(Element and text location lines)
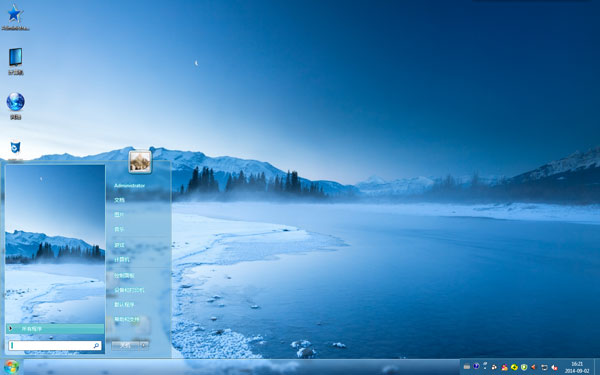Click the Windows Start orb
The height and width of the screenshot is (375, 600).
(11, 367)
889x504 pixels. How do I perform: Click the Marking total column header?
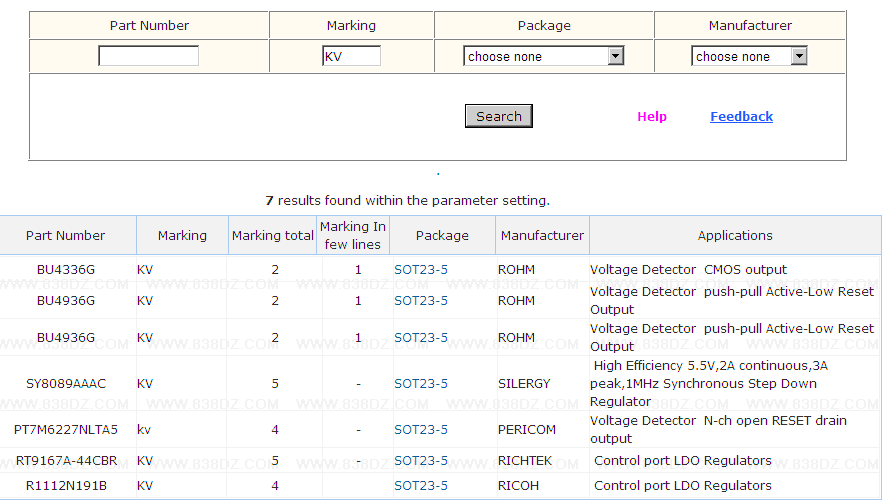click(273, 236)
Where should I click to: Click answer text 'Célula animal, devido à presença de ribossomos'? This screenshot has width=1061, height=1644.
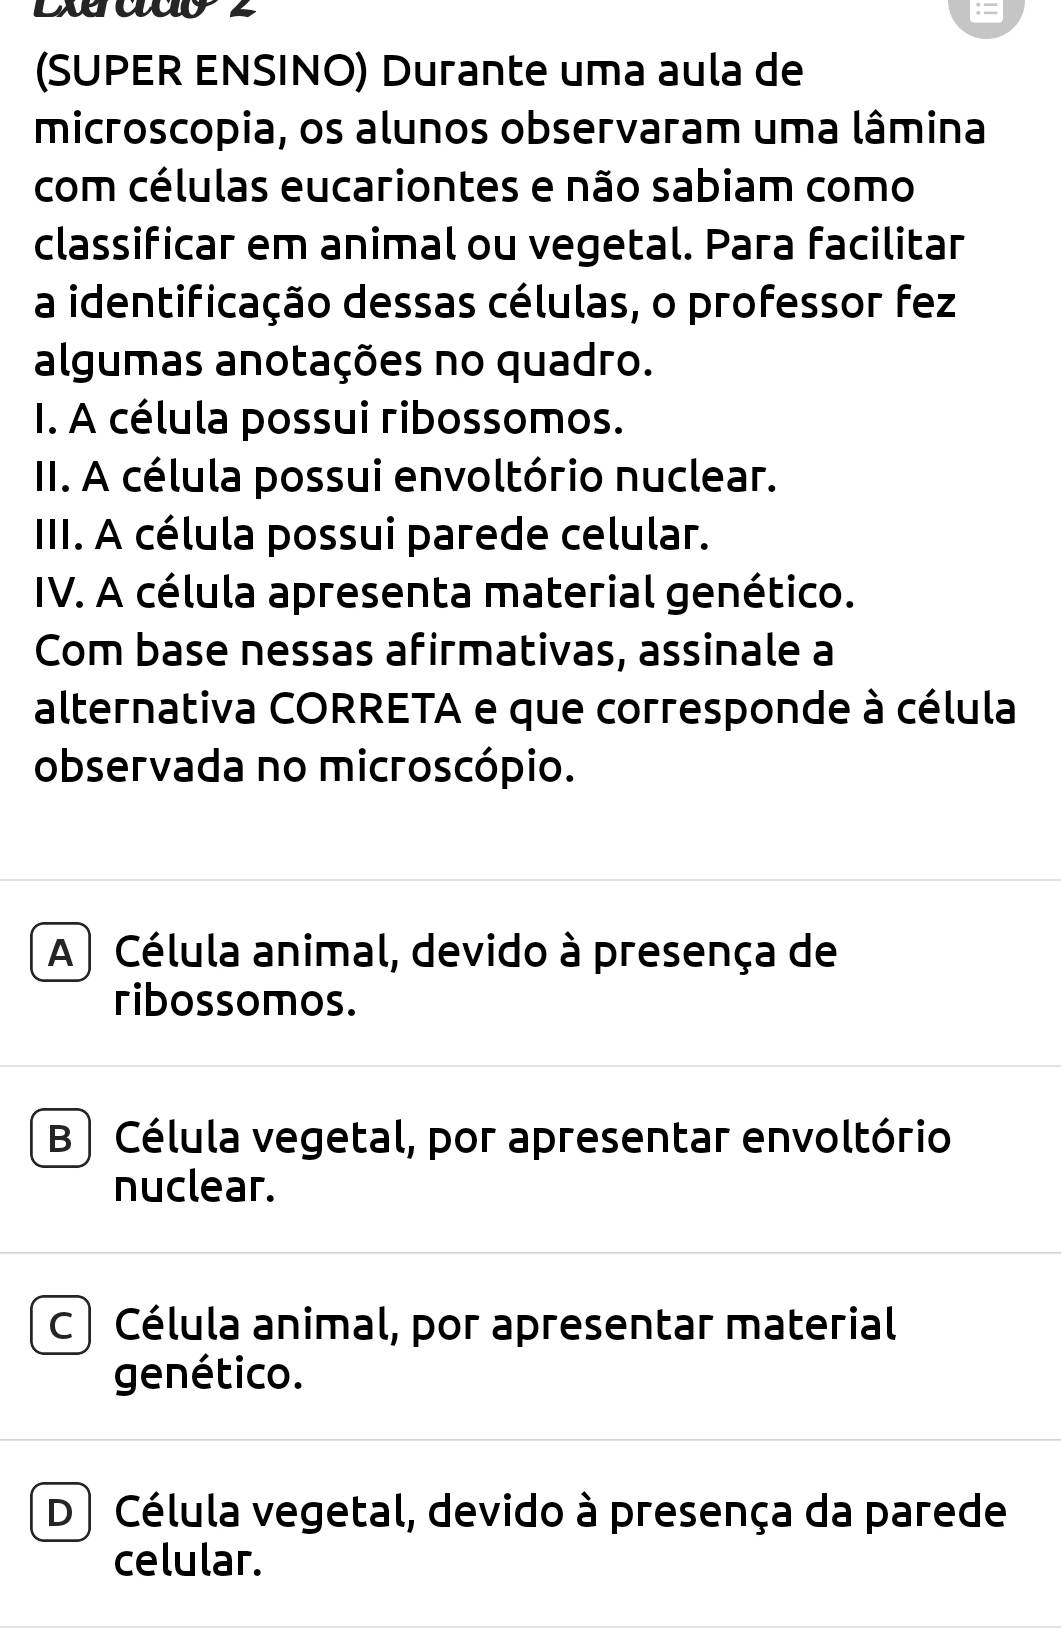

REQUEST ->
Count the lines above that contain the word "height", and reply with only the number.

RESULT ->
2